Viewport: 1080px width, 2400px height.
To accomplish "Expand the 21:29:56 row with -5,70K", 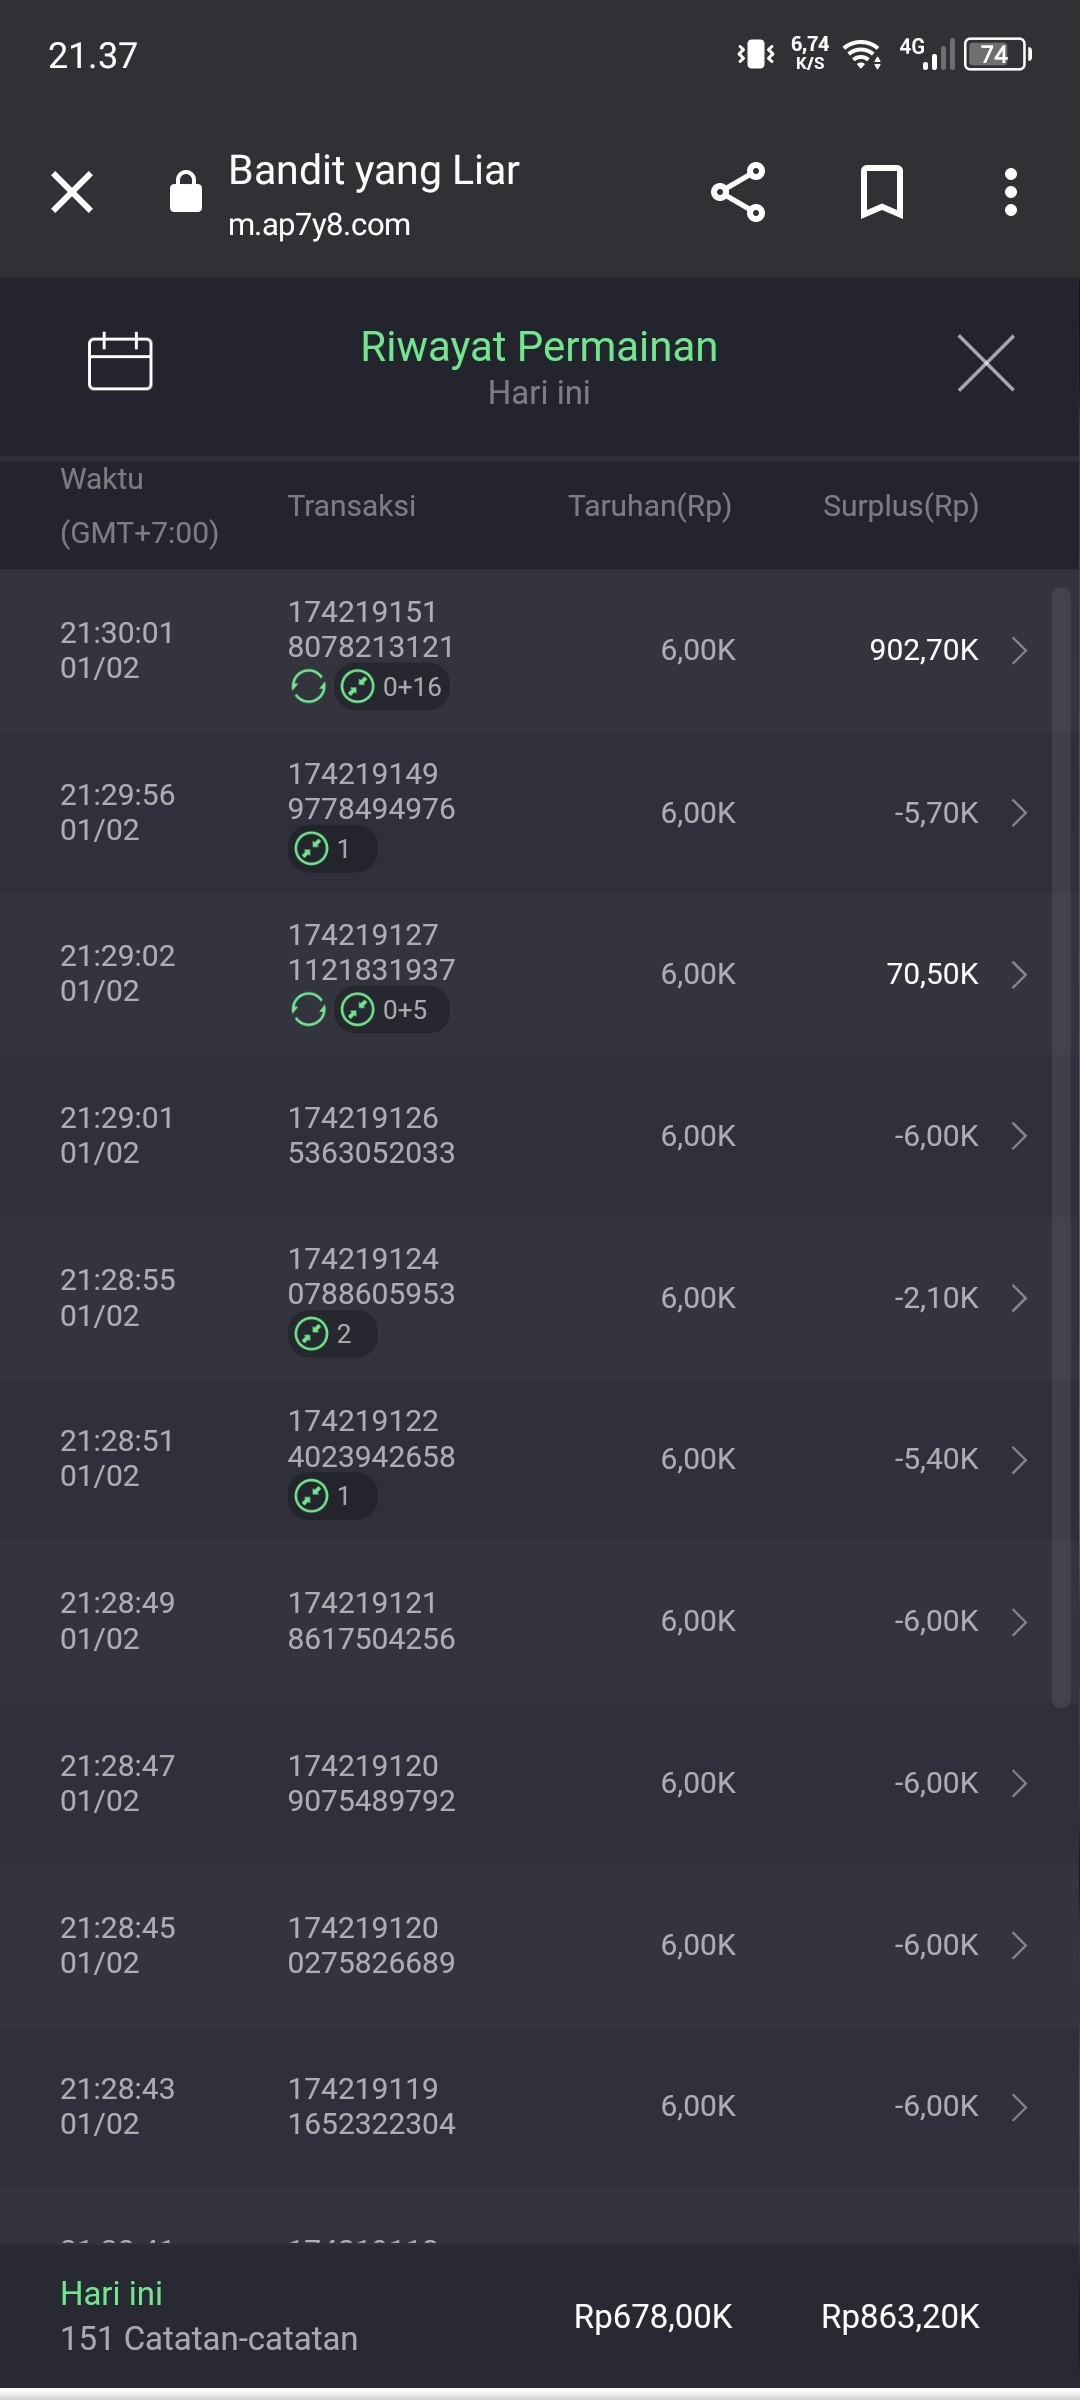I will click(1019, 813).
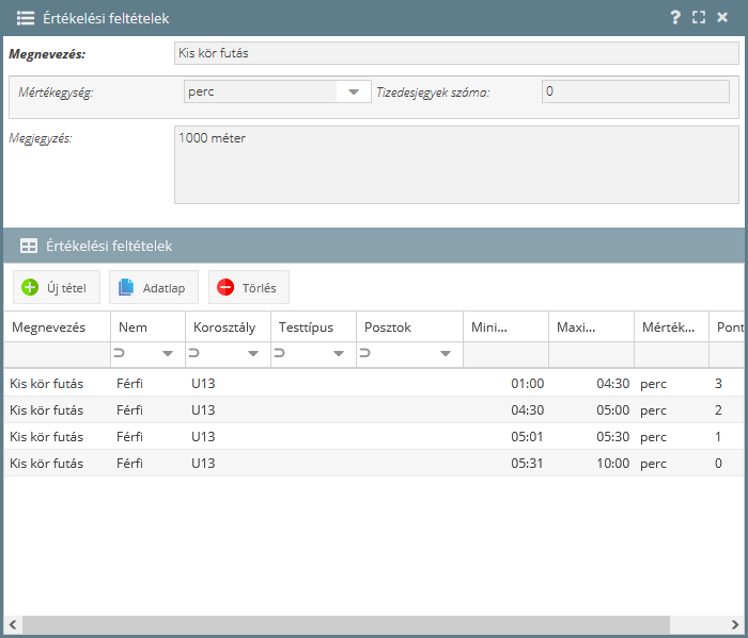Open the Testtípus filter operator dropdown
This screenshot has width=748, height=638.
point(338,354)
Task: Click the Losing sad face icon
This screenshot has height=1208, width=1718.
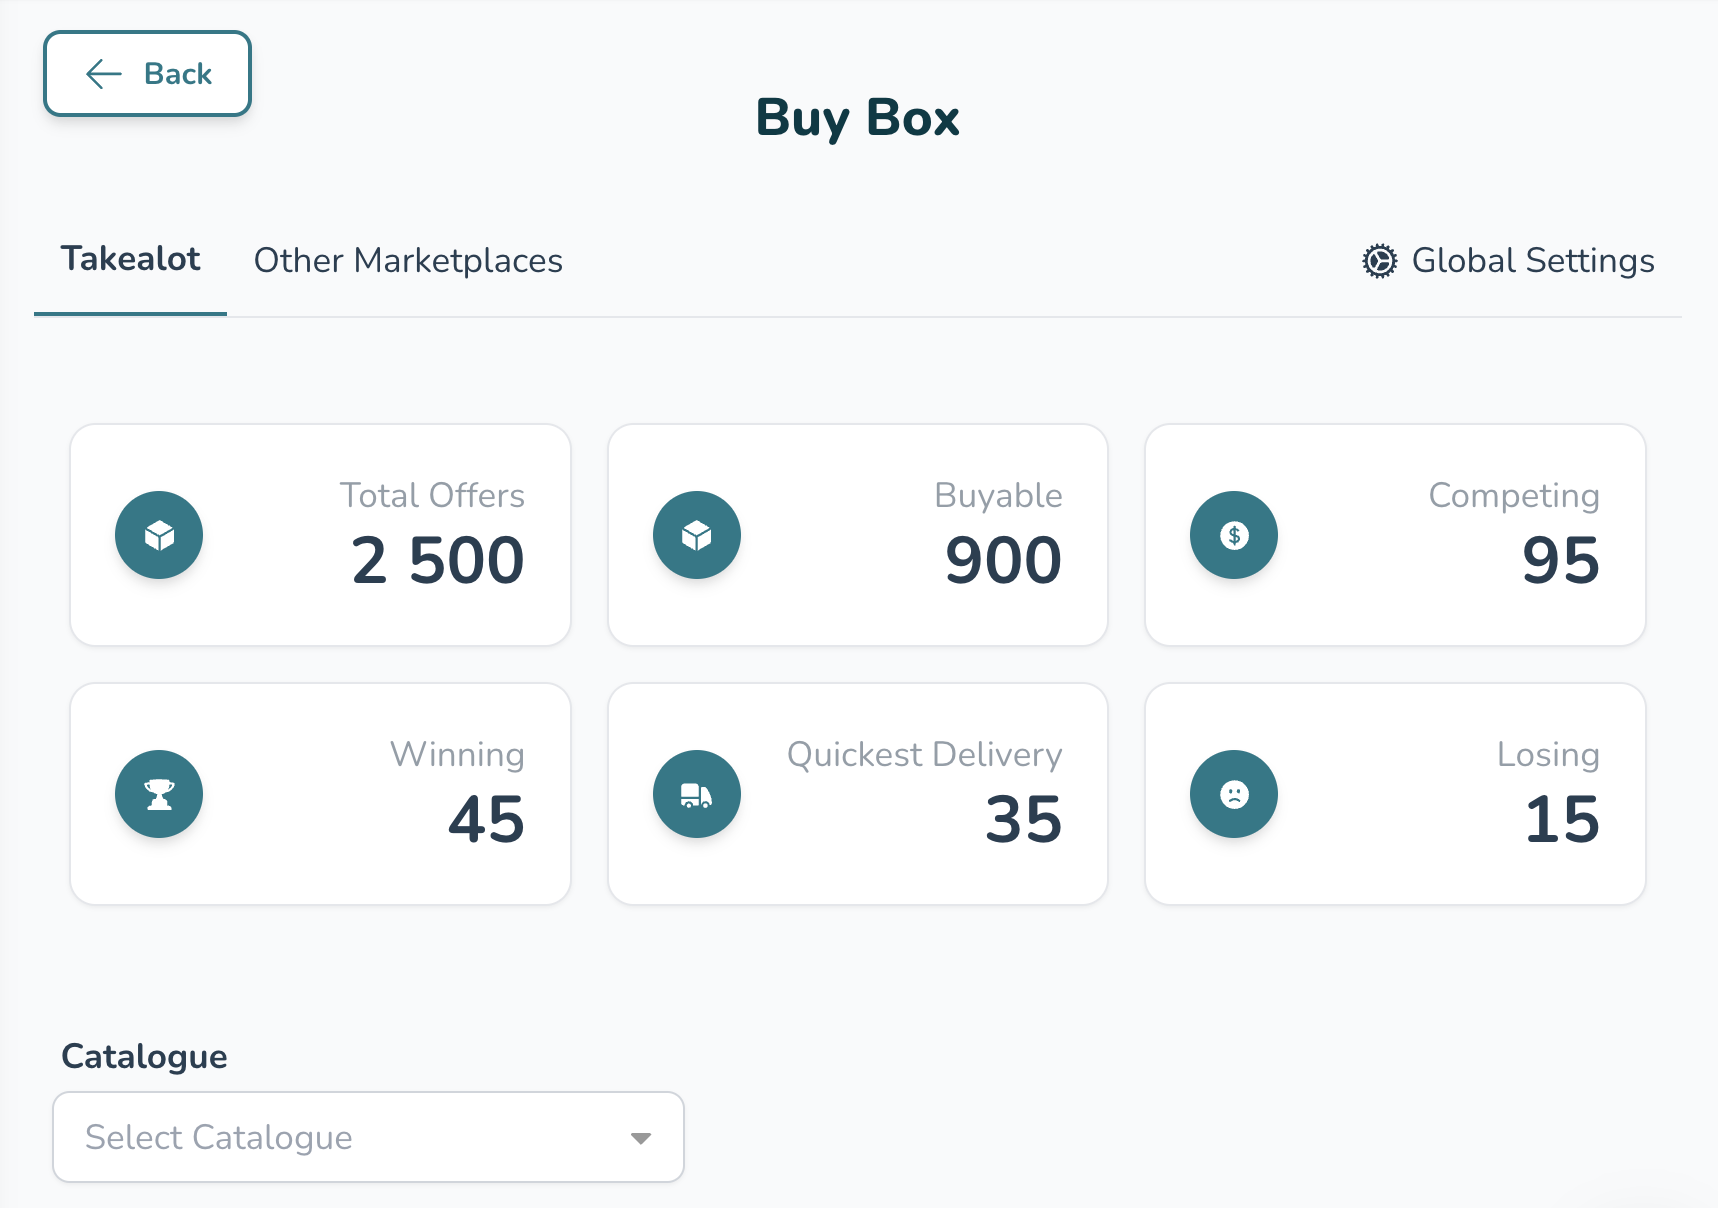Action: pyautogui.click(x=1234, y=794)
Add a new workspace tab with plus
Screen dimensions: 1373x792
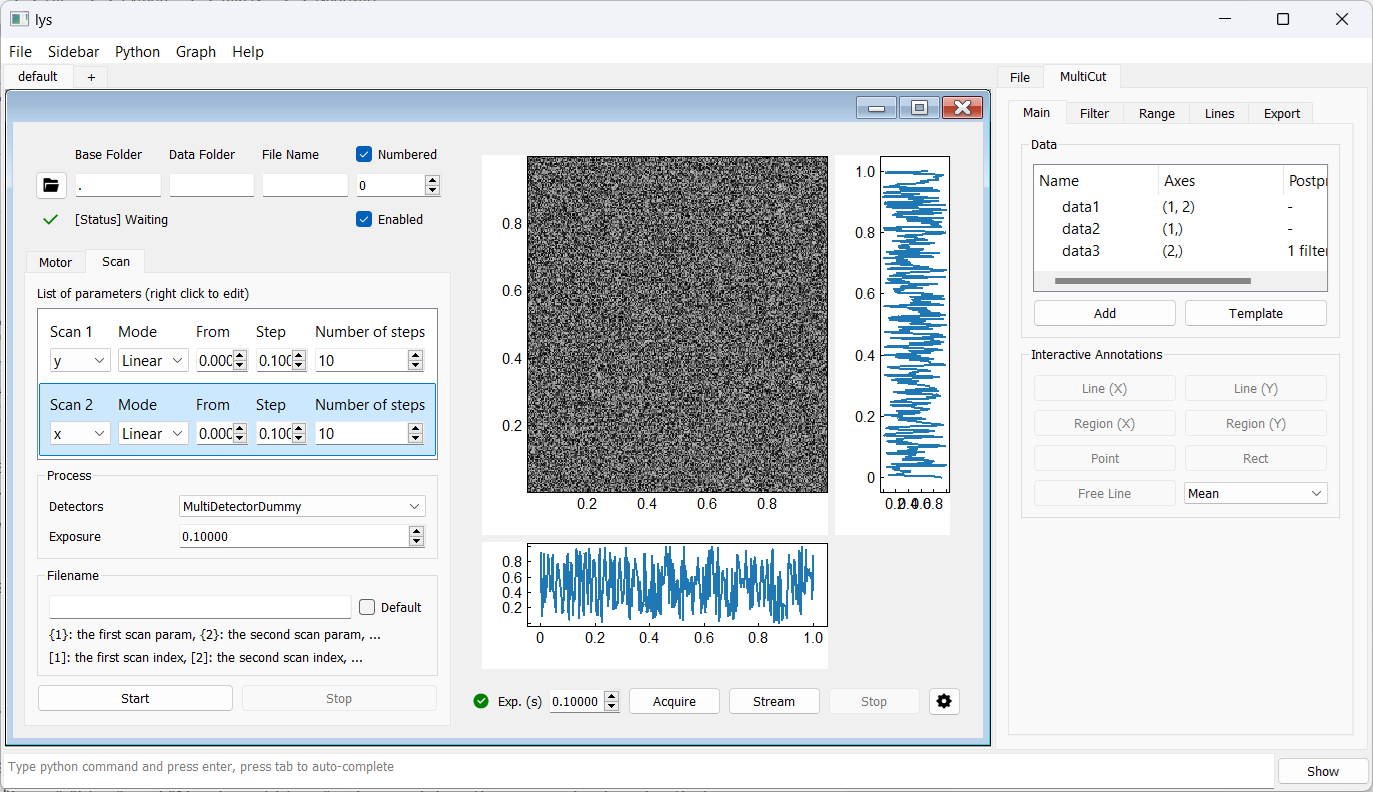tap(91, 77)
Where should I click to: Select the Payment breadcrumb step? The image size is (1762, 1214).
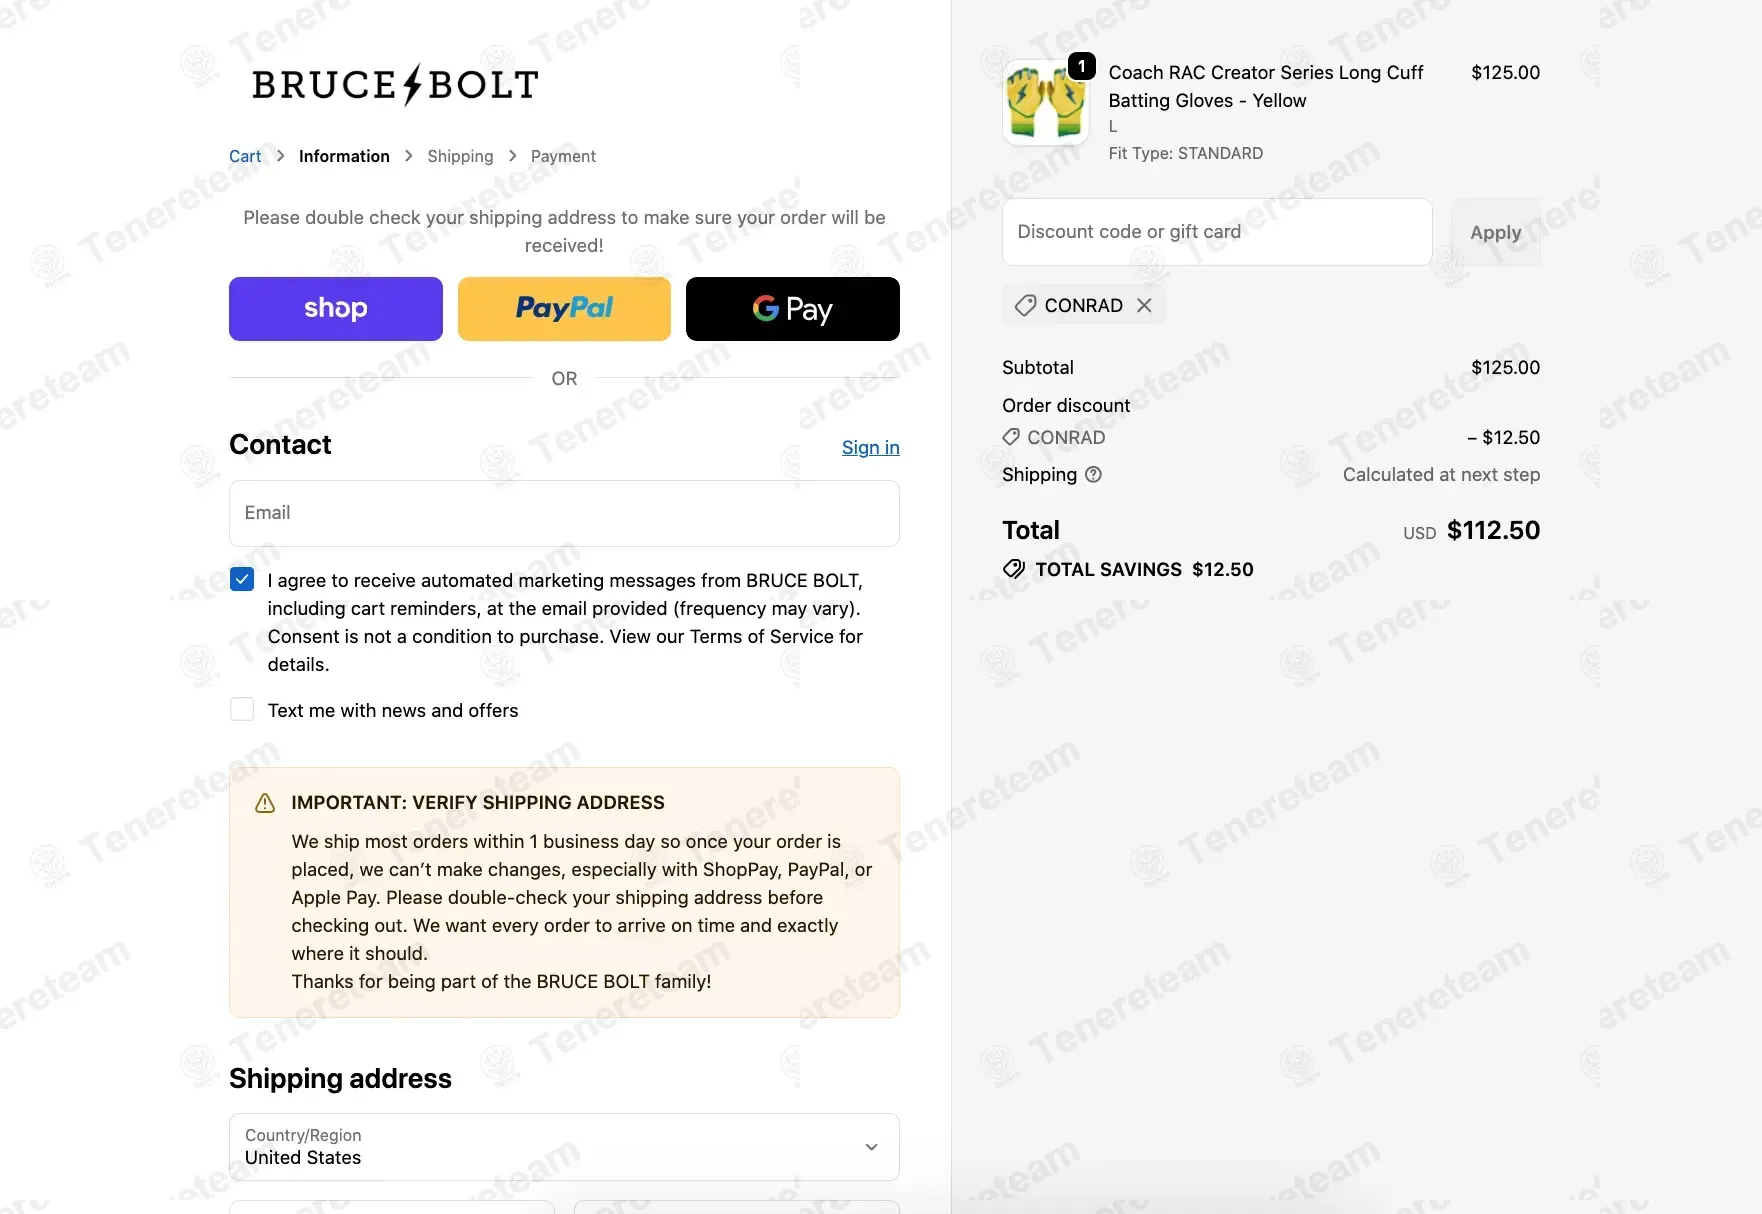[x=563, y=156]
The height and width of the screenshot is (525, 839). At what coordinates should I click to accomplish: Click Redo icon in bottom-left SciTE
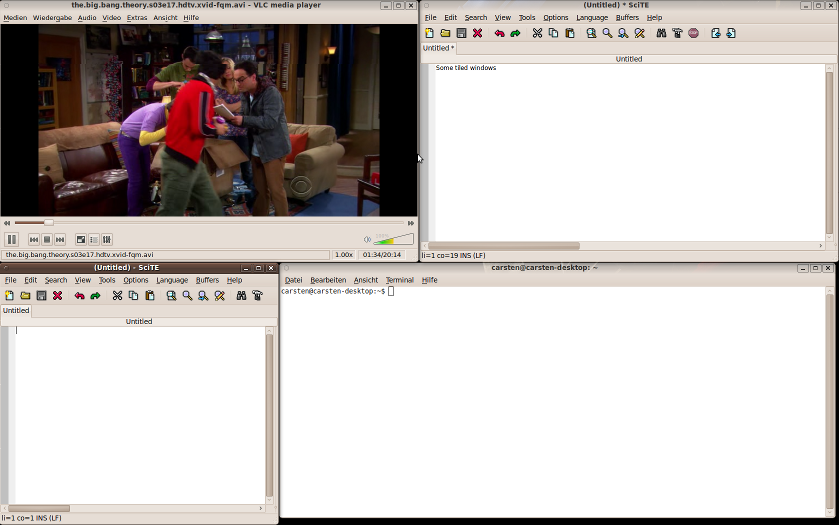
--- --- ---
* _Task prompt_
Pick out, from the lines above, every one that contains the string "icon".

* _Solution_
Task: Click the Losing sad face icon
The height and width of the screenshot is (525, 839). At what coordinates should I click to accomplish: Click Redo icon in bottom-left SciTE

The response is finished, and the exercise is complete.